(Data for processing Opens)

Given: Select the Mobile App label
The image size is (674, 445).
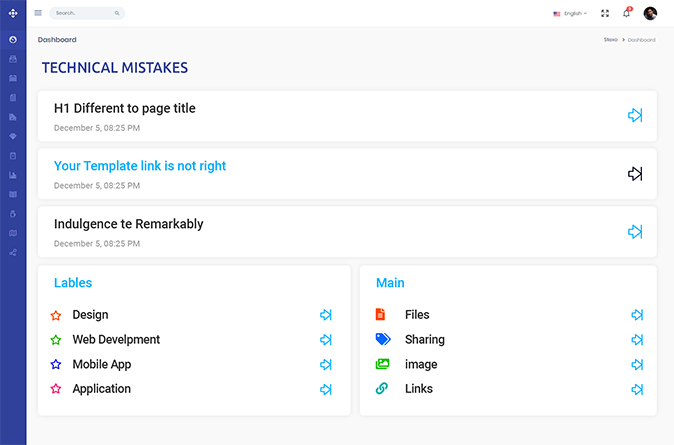Looking at the screenshot, I should 101,364.
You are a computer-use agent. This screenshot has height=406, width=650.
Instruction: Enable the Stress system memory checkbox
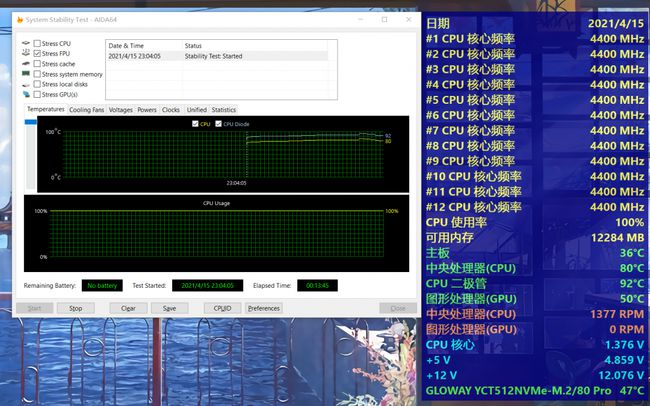(x=38, y=74)
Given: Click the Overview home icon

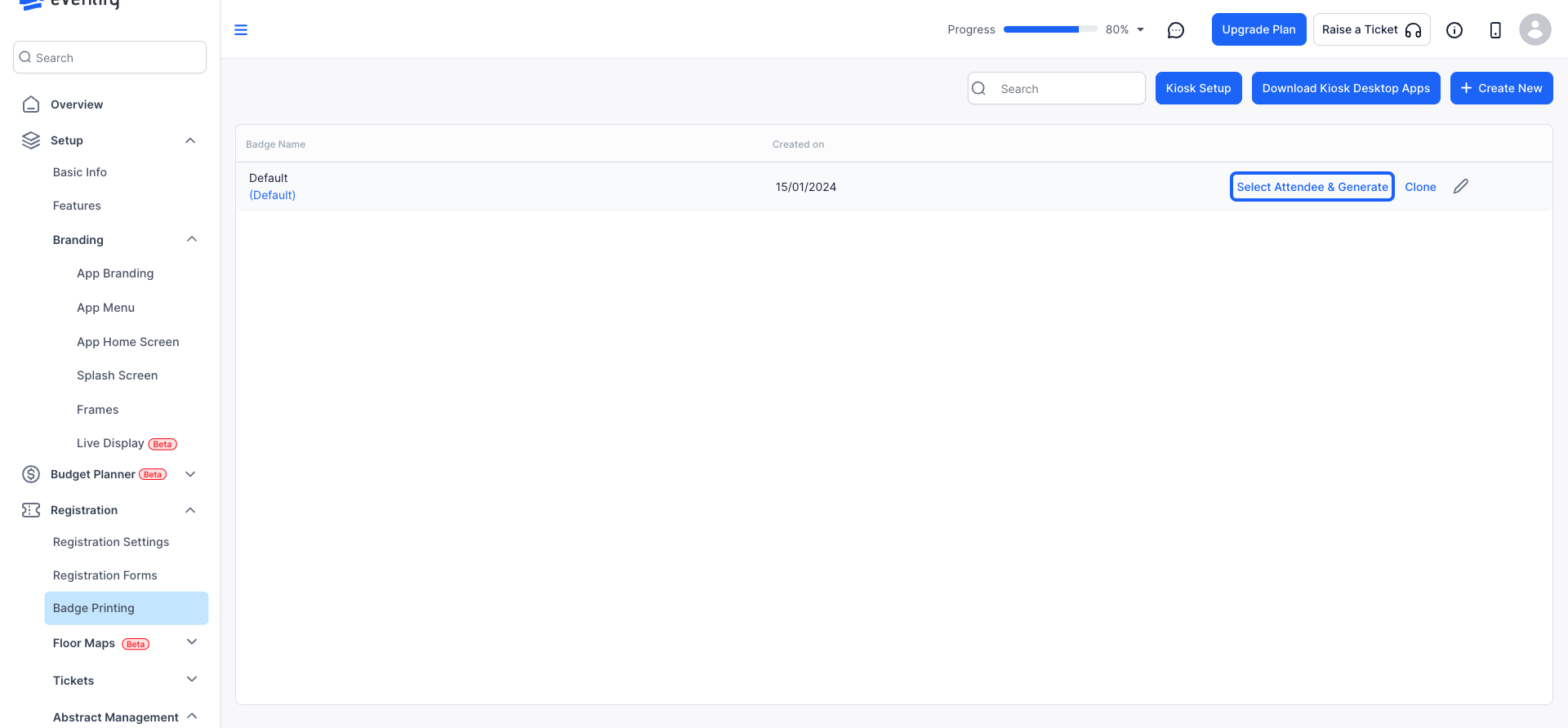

(Data for processing Closes)

■ Description of the task ■
Leave every picture out, and repeat exactly the lines from the one containing "You are a computer-use" through the last line of the entries, both ends included.

■ Solution below ■
You are a computer-use agent. This screenshot has height=406, width=650.
Instruction: Enable the Stress system memory checkbox
(x=38, y=74)
Given: Click the Overview home icon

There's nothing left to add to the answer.